◆ Exercise:
In the entries below, how many lines contain the string "agent"? State the number and nothing else.

------ Available data

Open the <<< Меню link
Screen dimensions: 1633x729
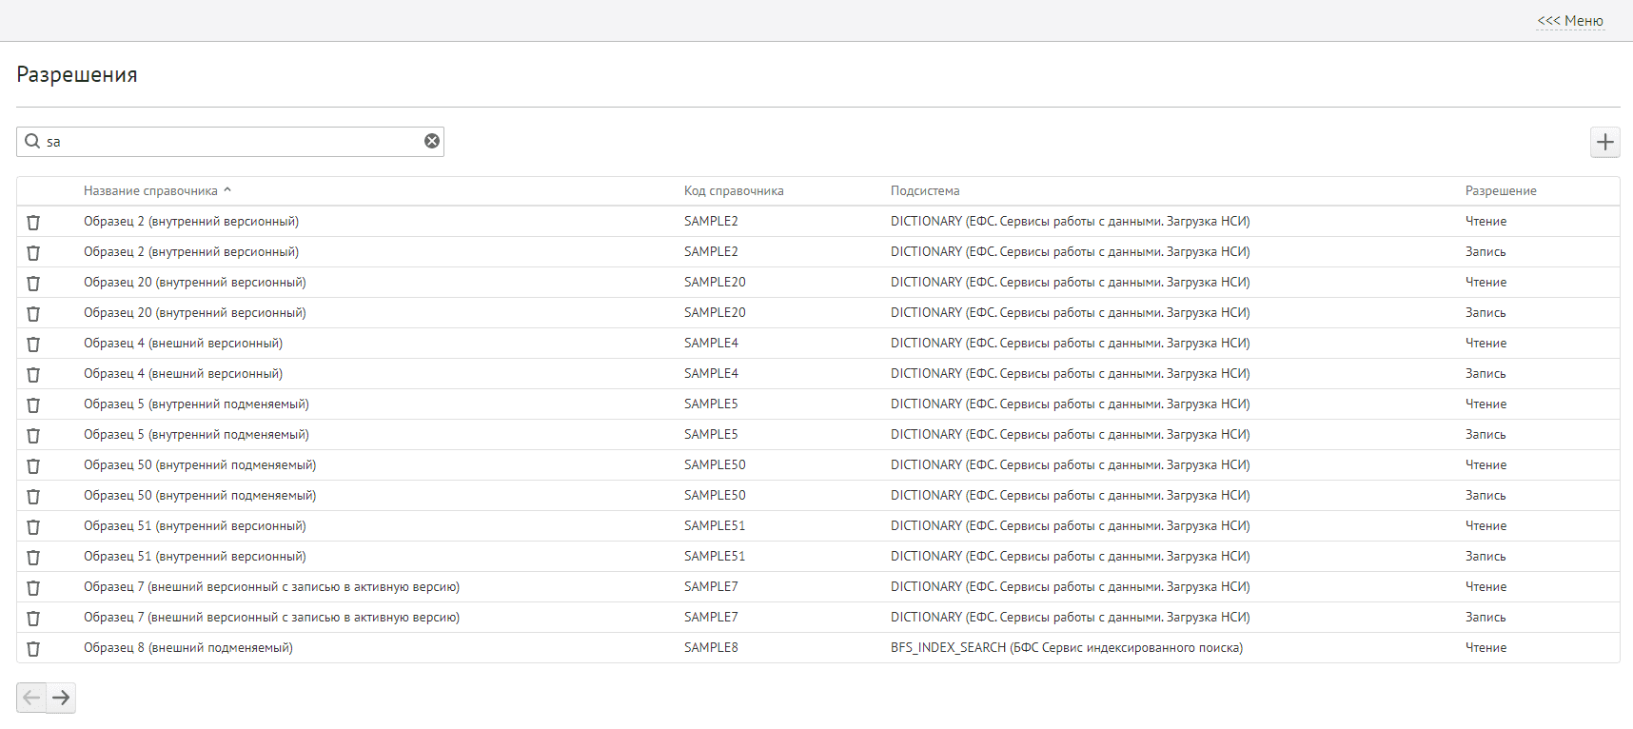[1570, 21]
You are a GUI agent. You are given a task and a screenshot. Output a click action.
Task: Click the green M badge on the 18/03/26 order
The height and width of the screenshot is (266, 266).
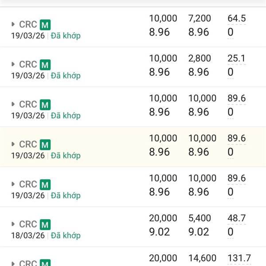point(45,225)

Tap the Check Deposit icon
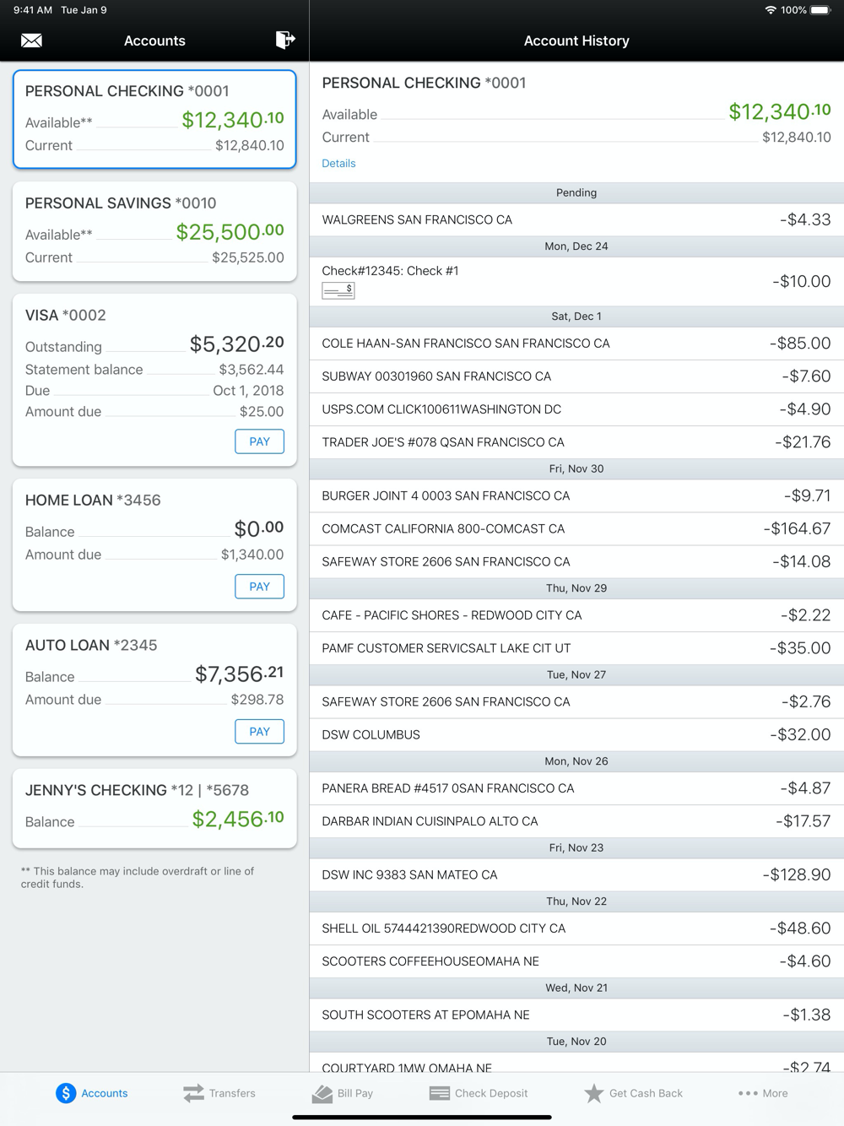pyautogui.click(x=440, y=1093)
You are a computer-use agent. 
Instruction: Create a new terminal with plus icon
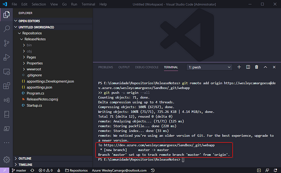[239, 67]
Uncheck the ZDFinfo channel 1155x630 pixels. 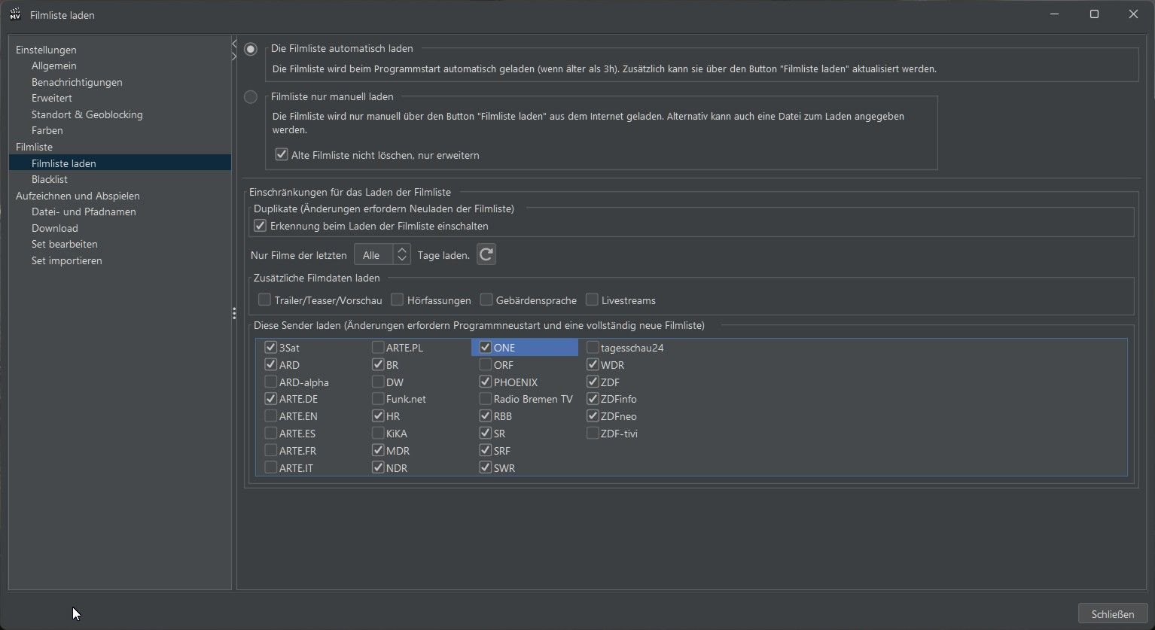(593, 399)
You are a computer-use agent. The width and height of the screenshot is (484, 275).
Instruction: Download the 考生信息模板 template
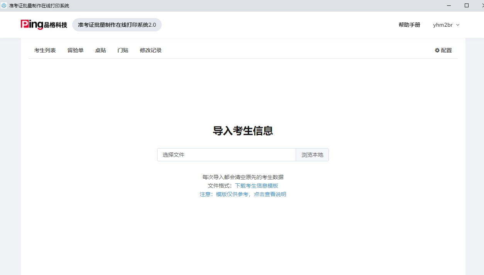coord(256,186)
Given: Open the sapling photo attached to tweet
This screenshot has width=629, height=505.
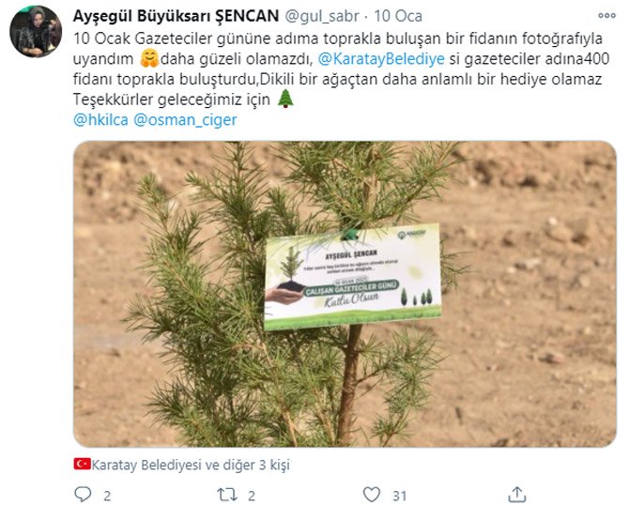Looking at the screenshot, I should coord(345,294).
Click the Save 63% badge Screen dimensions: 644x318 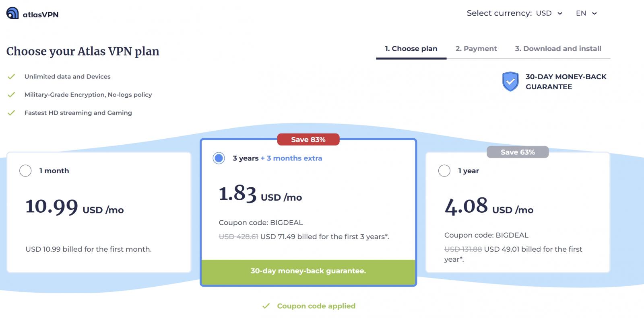click(518, 152)
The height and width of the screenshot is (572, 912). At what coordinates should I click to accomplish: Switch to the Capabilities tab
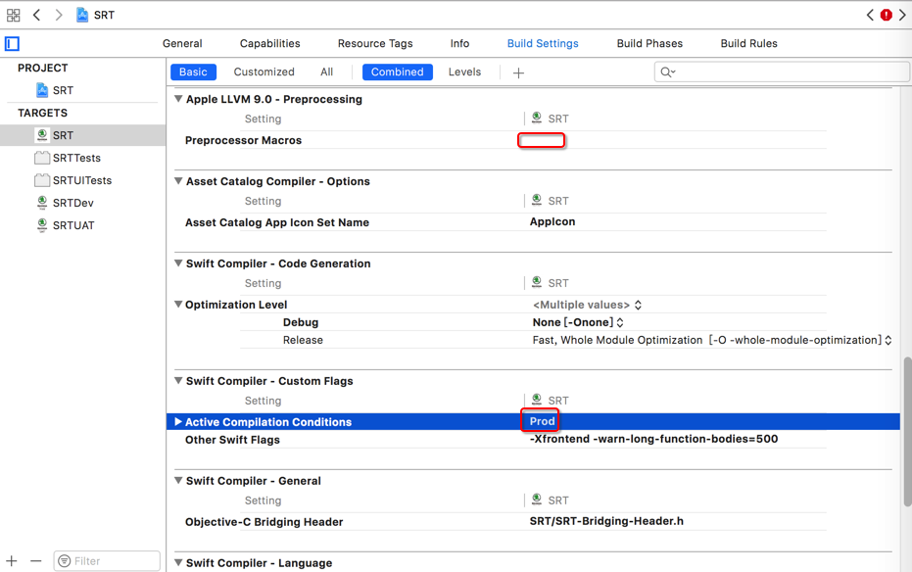click(x=269, y=43)
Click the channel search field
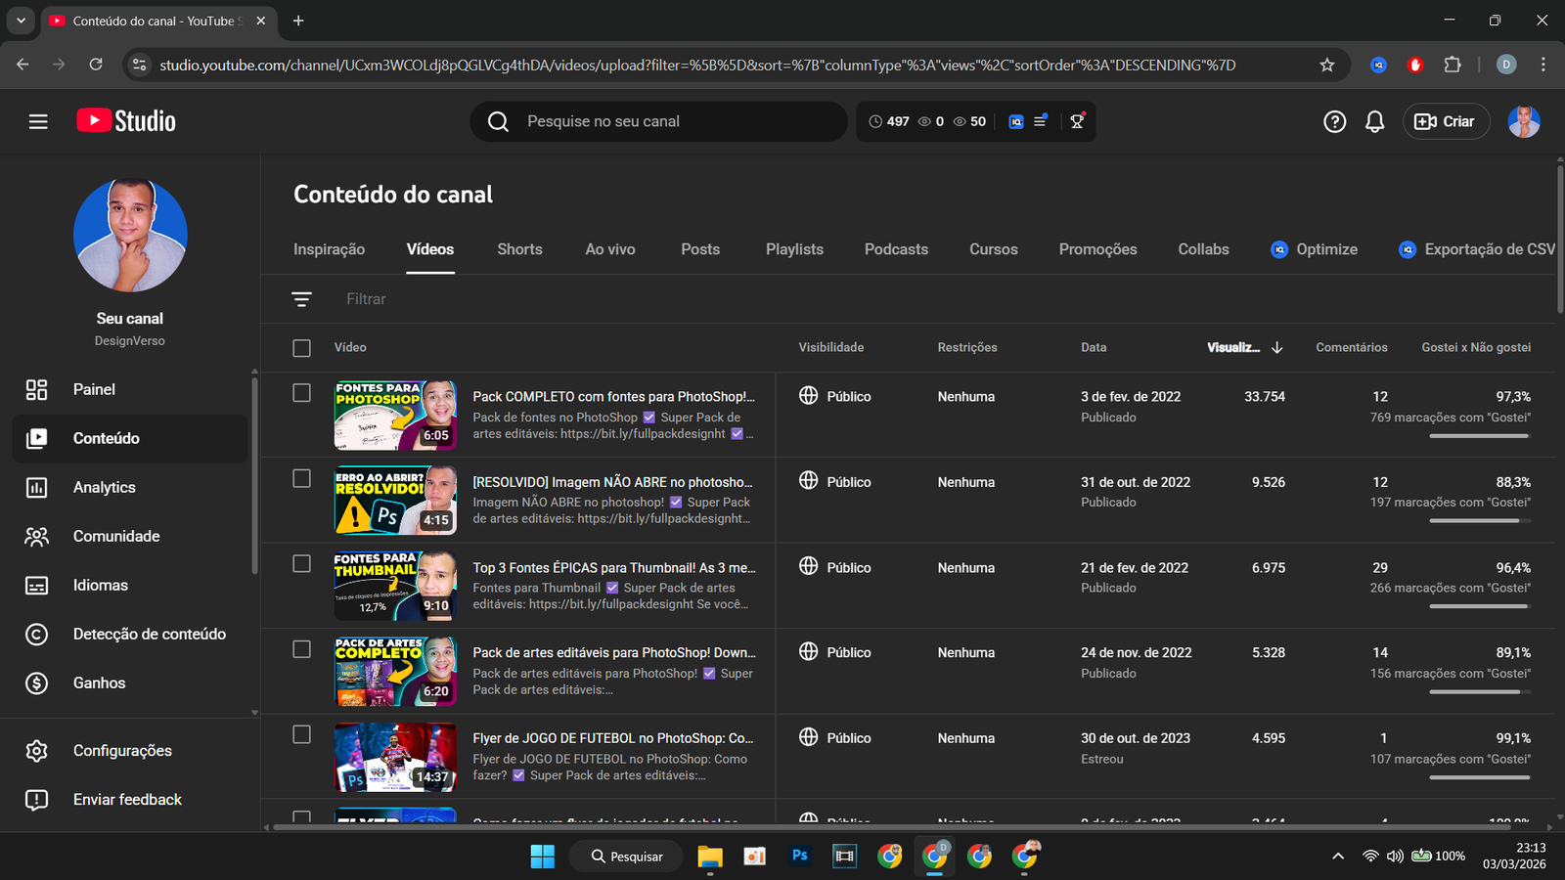 coord(675,121)
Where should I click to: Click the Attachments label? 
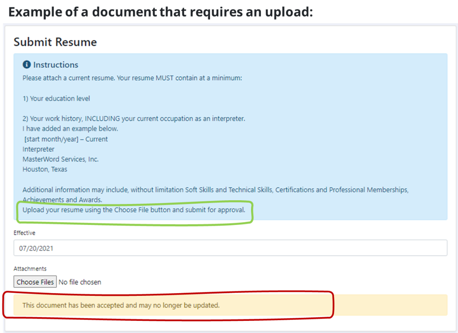point(30,269)
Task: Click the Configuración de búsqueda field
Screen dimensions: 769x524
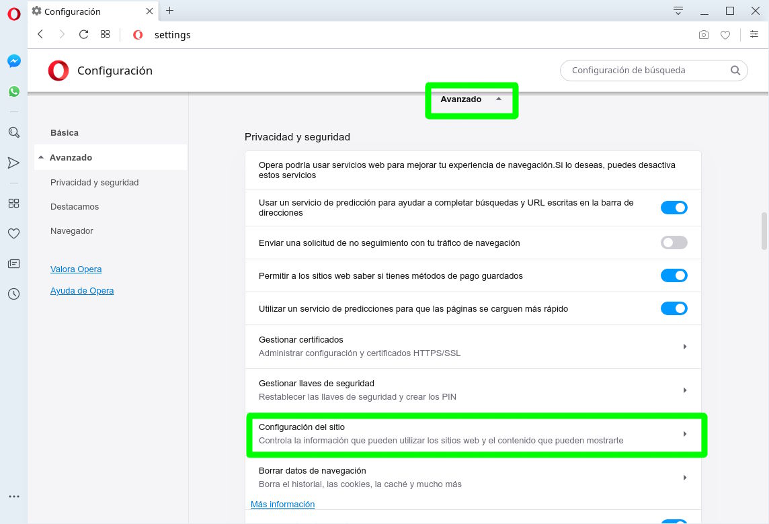Action: click(x=645, y=71)
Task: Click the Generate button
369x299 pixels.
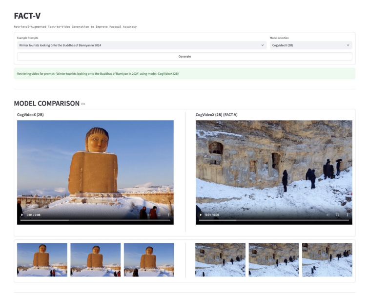Action: (185, 56)
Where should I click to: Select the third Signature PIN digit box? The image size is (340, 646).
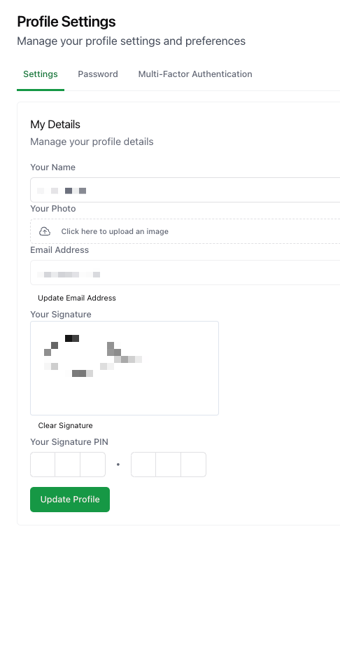(x=93, y=465)
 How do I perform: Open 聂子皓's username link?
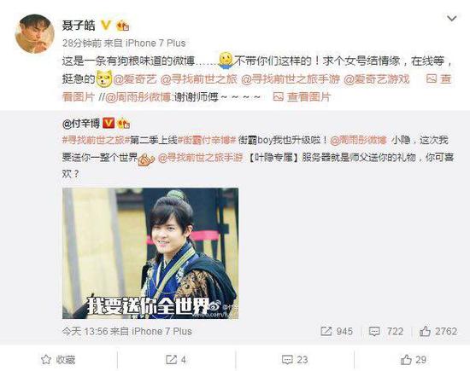pos(79,25)
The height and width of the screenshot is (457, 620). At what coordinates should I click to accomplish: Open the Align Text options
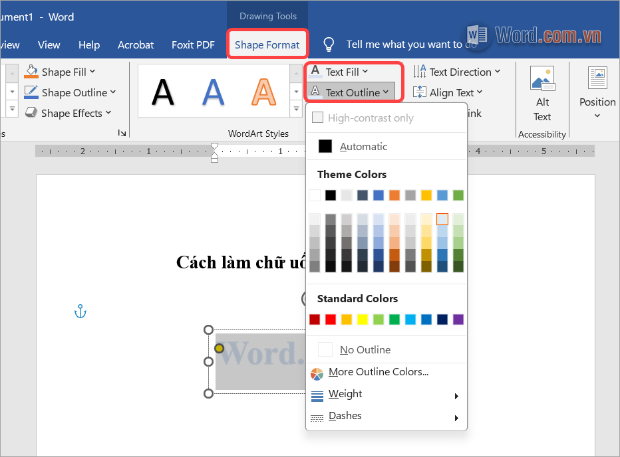pyautogui.click(x=420, y=92)
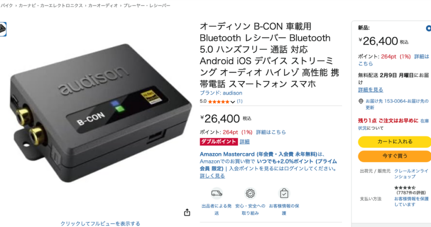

------------

◆ Output for this exercise:
3